• **Brief**
Continue the article on global protests and the future of democracy, picking up after its last sentence.

• **Extracted text**
↓↓↓

Wave of Global Protests and the Future of Democracy

by Vishal Rajput - 8 June, 2020, 12:00 3573 Views 0 Comment

In these days, varied nation-states have been challenged by the mass ‘protests’ and demonstrations aiming at their failure in withering away the stumbling blocks and persistent prejudices in the pursuit of establishing egalitarian society, pursuing sectarian policies resulting in the marginalization of others by the government, and authoritarian regime’s struggle of keeping intact the anarchic apparatus by suppressing the voice of freedom, justice and human rights.

Those protests, charged with their political aspirations, were seen in the form of resentment over the extradition bill in Hong Kong, Citizenship Amendment Act (CAA) in India, myriad socio-political issues concerning with prevalent inequality, privatization, anarchic political apparatus in Chile and the recent protest over the death of George Floyd in the United States. Remarkably, all those sorts of demonstrations are led by youngsters and saw the overarching participation which left the government with no option to go beyond the limited force, and in retaliation witnessed the (condemnable) violence in some places by the protestors. The unrest has shaken the legitimacy of most of the democratic countries’ political apparatus, their power and challenges the claim of peace through democratic means and principles.

↑↑↑

• **Dataset excerpts**

↓↓↓

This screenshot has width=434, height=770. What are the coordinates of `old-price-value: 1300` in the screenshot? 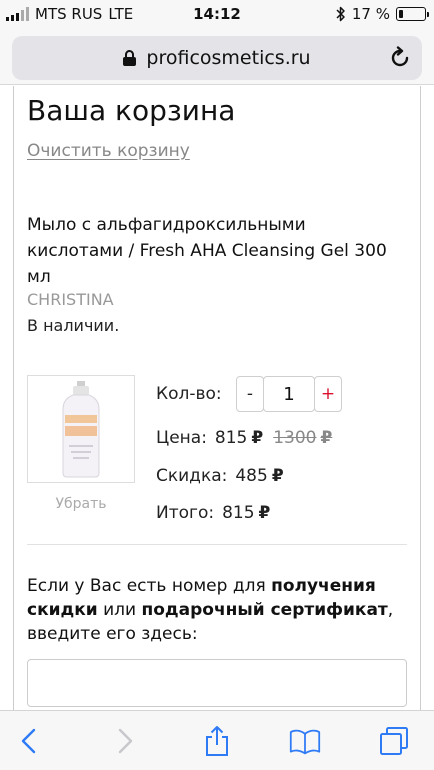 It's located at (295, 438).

↑↑↑
↓↓↓

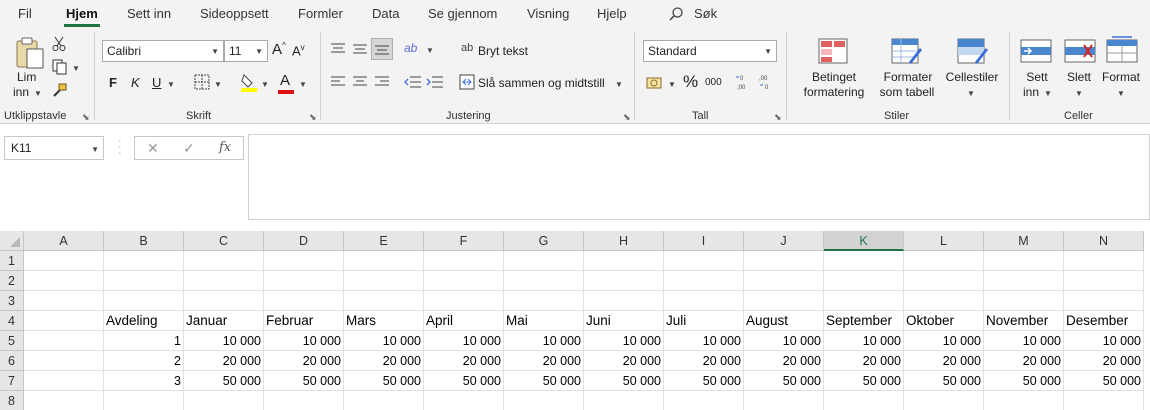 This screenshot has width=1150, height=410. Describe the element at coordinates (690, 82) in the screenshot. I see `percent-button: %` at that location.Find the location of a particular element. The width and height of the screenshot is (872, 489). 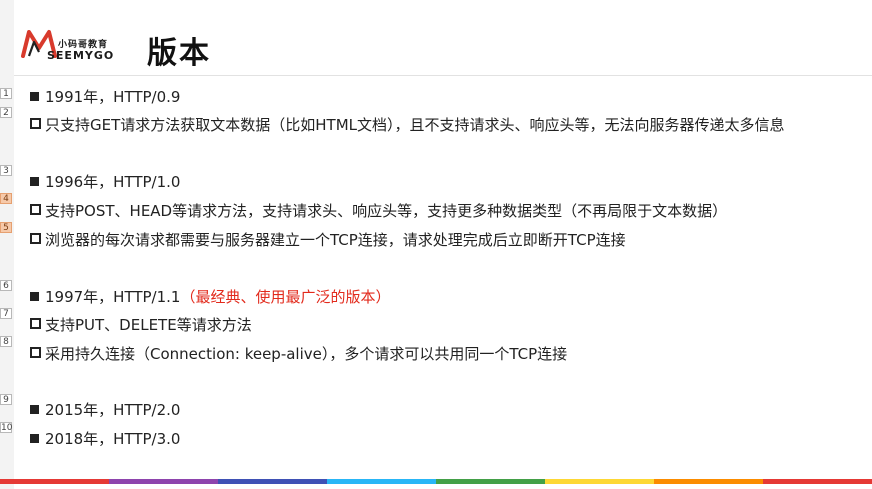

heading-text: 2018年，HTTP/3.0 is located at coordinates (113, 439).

↑↑↑

• **Written answer**
Post-Modern democratic wave in Hong Kong

Concerning the continuing protests in the Hong Kong, the residents over there vehemently criticized the alleged tampering of ‘special autonomy’ provided by People’s Republic of China (PRC) and at the same time, latter’s attempt in strengthening its direct control thorough Fugitive Offenders Amendment Bill, where it would allow China to extradite the accused in the mainland territory. Over a while, the protest was intensified and later turned violent where both demonstrators and police officials skirmished with each other resulting in massive causalities and loss of lives. Already facing the backlash from the international community and witnessing overwhelming economic loss, China approved the ‘national security’ bill which would evade the local legislative process and this move has received strong opposition from the protestors who see this as an infringement to their political freedom and civil liberties. Protestors categorically asserted five demands namely the withdrawal of the bill, an investigation into alleged police brutality and misconduct, the release of all arrested protesters, a retraction of the official characterisation of the protests as “riots”, and Chief Executive Carrie Lam’s resignation along with the introduction of universal suffrage for the election of the Legislative Council and the Chief Executive of Hong Kong to be fulfilled. Although Carrie Lam withdrew the contested bill, she didn’t agree to concede other demands of protestors. Moreover, the protestors alleged that the National Security Bill is Beijing’s attempt to dissolve “One country, two systems” praxis.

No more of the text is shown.